● **Saved entries**:

[Start of Attachment]

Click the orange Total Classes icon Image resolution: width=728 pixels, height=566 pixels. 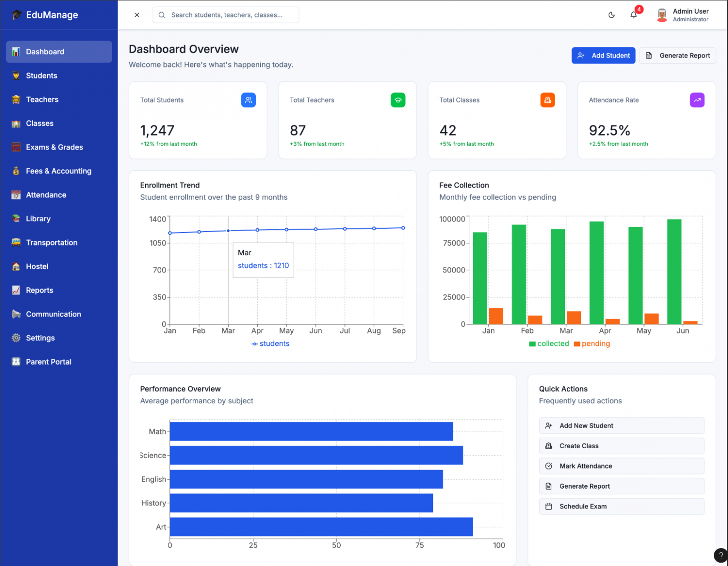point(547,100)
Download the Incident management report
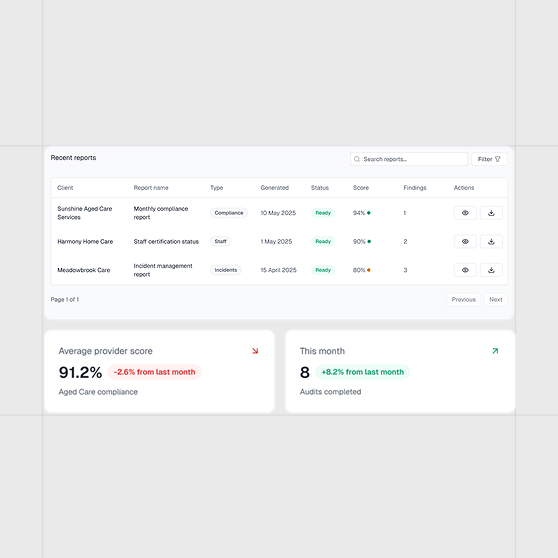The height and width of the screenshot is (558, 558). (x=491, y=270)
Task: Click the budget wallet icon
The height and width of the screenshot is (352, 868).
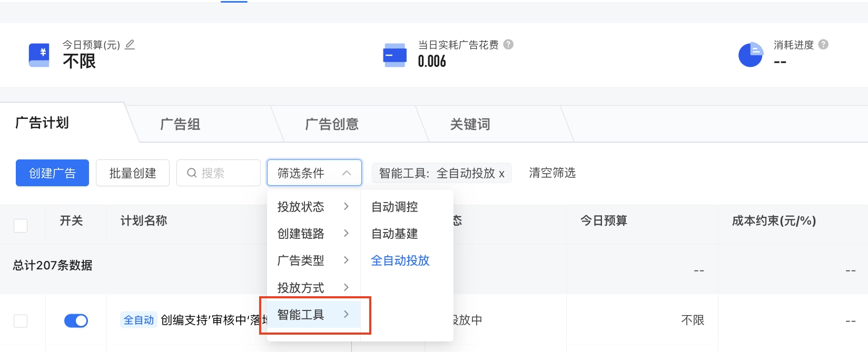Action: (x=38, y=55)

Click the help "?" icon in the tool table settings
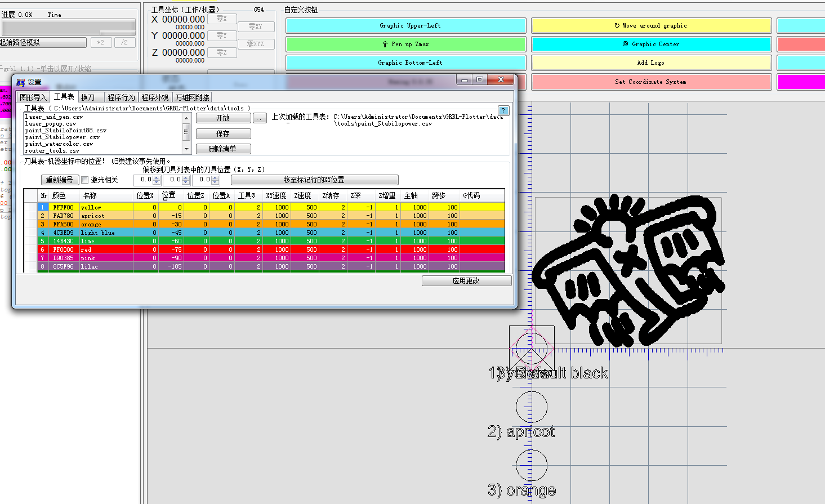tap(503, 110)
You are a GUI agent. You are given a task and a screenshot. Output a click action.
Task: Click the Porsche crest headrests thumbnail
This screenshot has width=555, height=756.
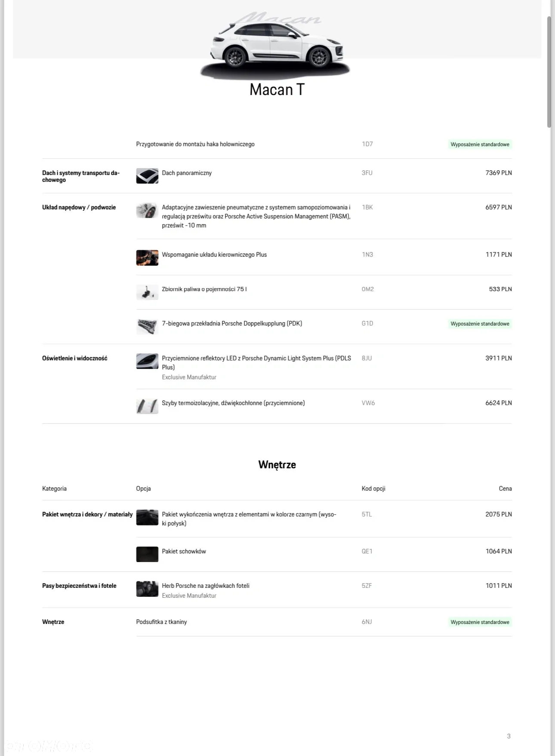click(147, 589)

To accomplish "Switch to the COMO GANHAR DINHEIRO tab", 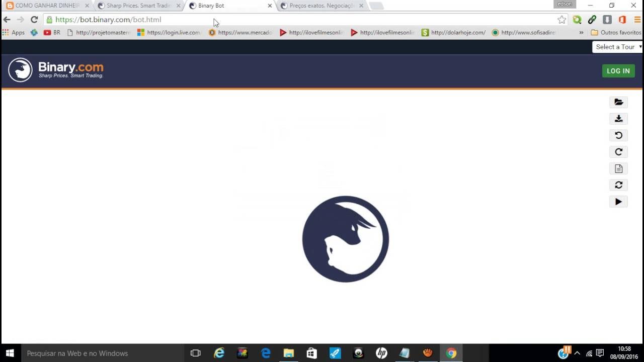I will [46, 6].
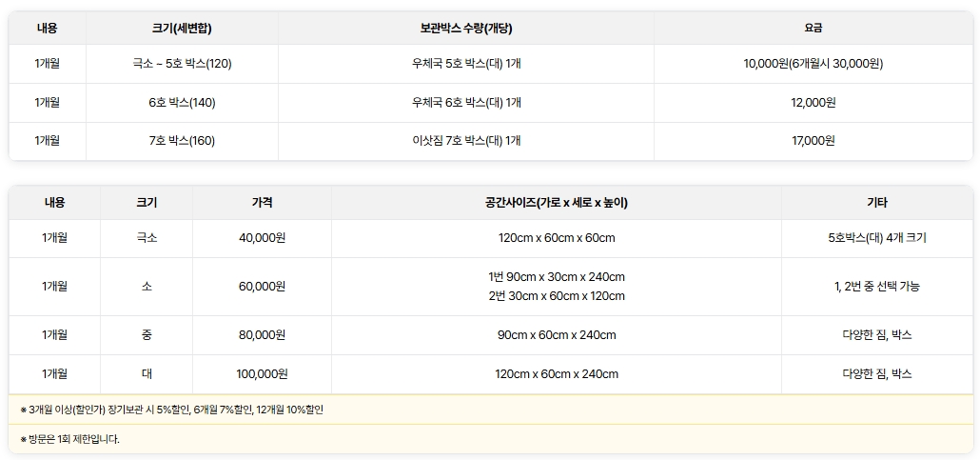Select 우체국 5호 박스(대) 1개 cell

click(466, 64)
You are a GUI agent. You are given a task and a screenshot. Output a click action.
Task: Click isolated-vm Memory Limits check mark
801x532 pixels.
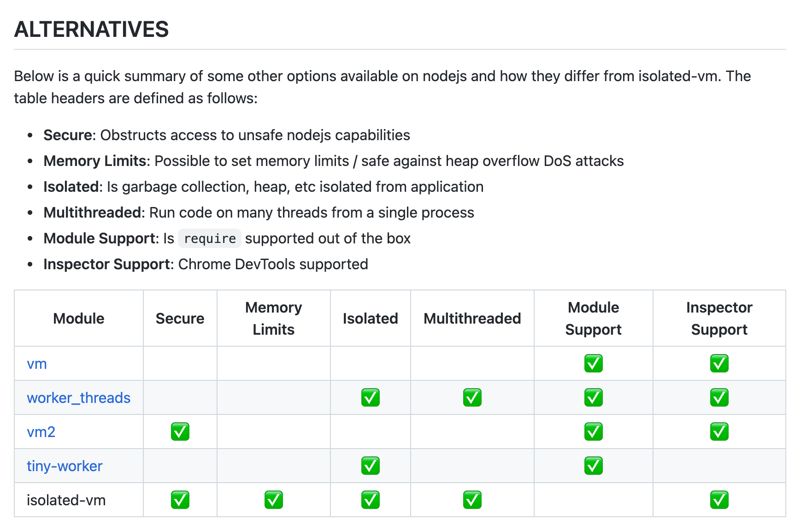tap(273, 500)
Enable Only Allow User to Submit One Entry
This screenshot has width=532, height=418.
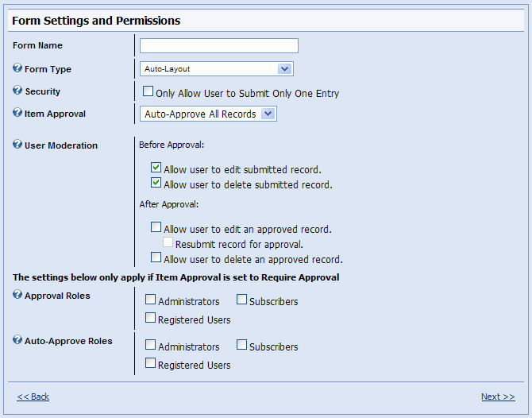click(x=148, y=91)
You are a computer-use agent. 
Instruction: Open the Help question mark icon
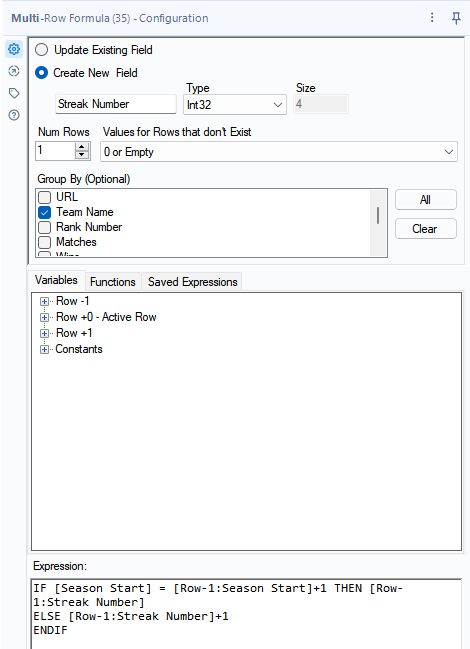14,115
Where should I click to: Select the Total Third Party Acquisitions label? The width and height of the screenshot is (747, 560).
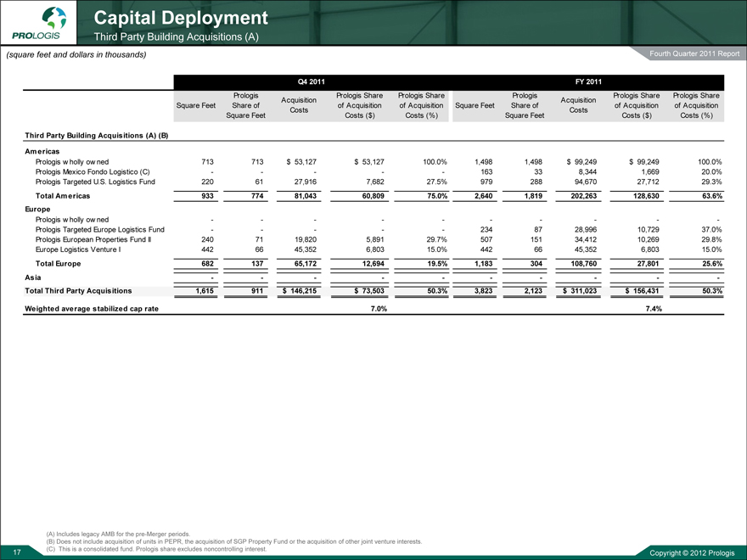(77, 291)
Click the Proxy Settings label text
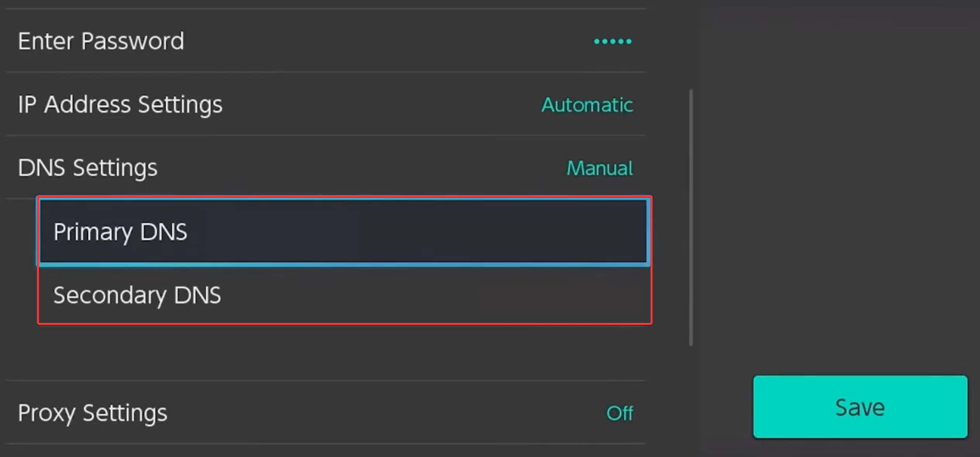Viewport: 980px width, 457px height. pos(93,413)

[End of Attachment]

● **Task item**:
The lines wanted run from the one with "This screenshot has width=532, height=418." through the final line of the data; repeat them word for word and skip every picture.

● **Result of this exercise**:
This screenshot has width=532, height=418.
click(x=148, y=91)
You are a computer-use agent. 
Instruction: Open the Help question mark icon
14,115
Where should I click to: Select the Total Third Party Acquisitions label? The width and height of the screenshot is (747, 560).
(77, 291)
Click the Proxy Settings label text
Viewport: 980px width, 457px height. pos(93,413)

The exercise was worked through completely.